Table Name Variabe aname Employee emp_code Employee emp_name Employee date_of_join Employee department Employee emp_phone Employee emp_mob Employee email_id Employee emp_status emp_salary emp_code emp_salary emp_sal emp_salary sal_month emp_salary salary_process_numbe emp_salary Last_Salary
11-16-2016 04:34 AM - edited 11-16-2016 04:35 AM
Yes, I saw your Excel file, however I will not touch Office files from the net, they are a security risk. Post test data - in the form of a datastep - in the body of your post, e.g.;
data 1; input a b; datalines; 1 1 2 2 ; run;
Now looking at what you have posted below, you have two tables, only one of which variable name matches - I have no idea on other properties such as format or length. Now what do you want to do with those two variables - this is where showing an want table is useful. It seems your looking to merge all the 70 tables into one really wide table, not a recommended approach. Much like your Oracle database, it makes life easier for programming if you keep the normalised structure (data goes down rather than across). Take this one, if you normalise the data to:
EMP_CODE PARAM RESULT
001 EMP_NAME Abc
001 DATE_OF_JOIN 01JAN2014
Then your task becomes trivial as you can just set all of the datasets into one big dataset. Later on if you need the transposed data, then use proc transpose or array processing to transpose the data up.

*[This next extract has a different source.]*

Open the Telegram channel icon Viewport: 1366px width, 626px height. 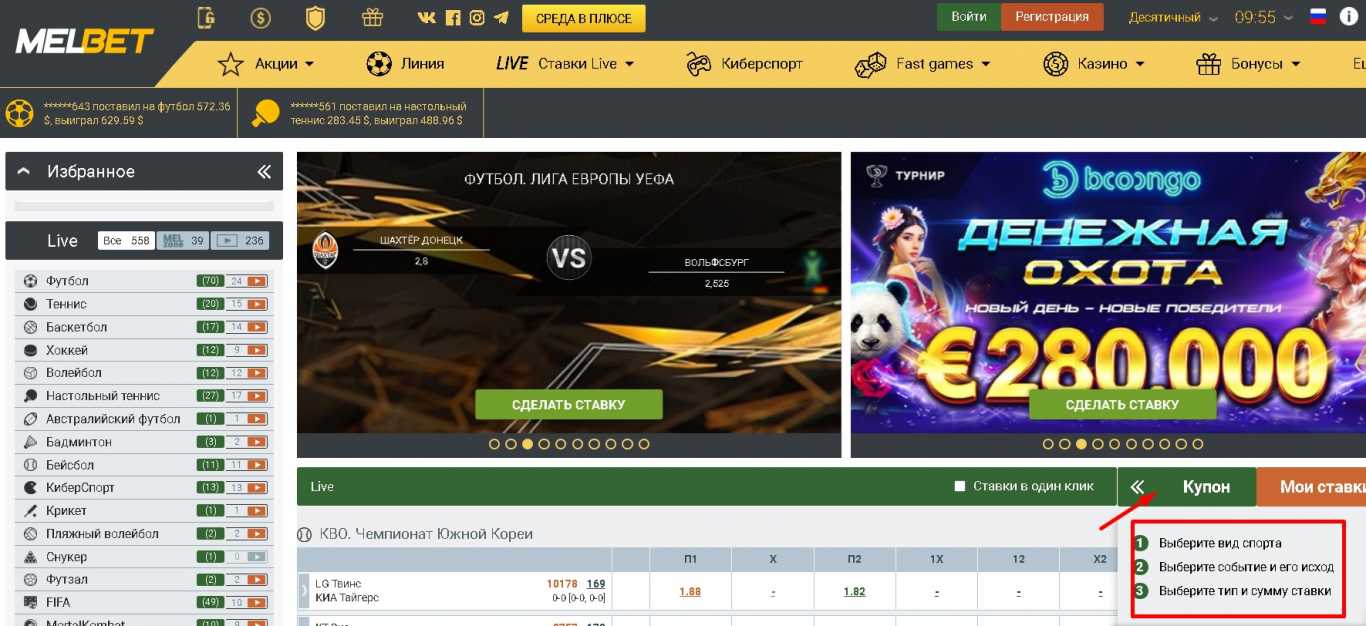click(501, 18)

Also note that you can get one complete normalised dataset from the Oracle Clinical (OC) master dataset, i.e. avoiding all the retrieval of individual data and processing. In OC thre is a Questions, and reposnses master table, merge those two and export and it contains the param/result setup from above.
11-15-2016 09:03 AM
Create a macro with data step merge and use keep= if you have less variables to consider or drop= to drop some variables and keep more variables.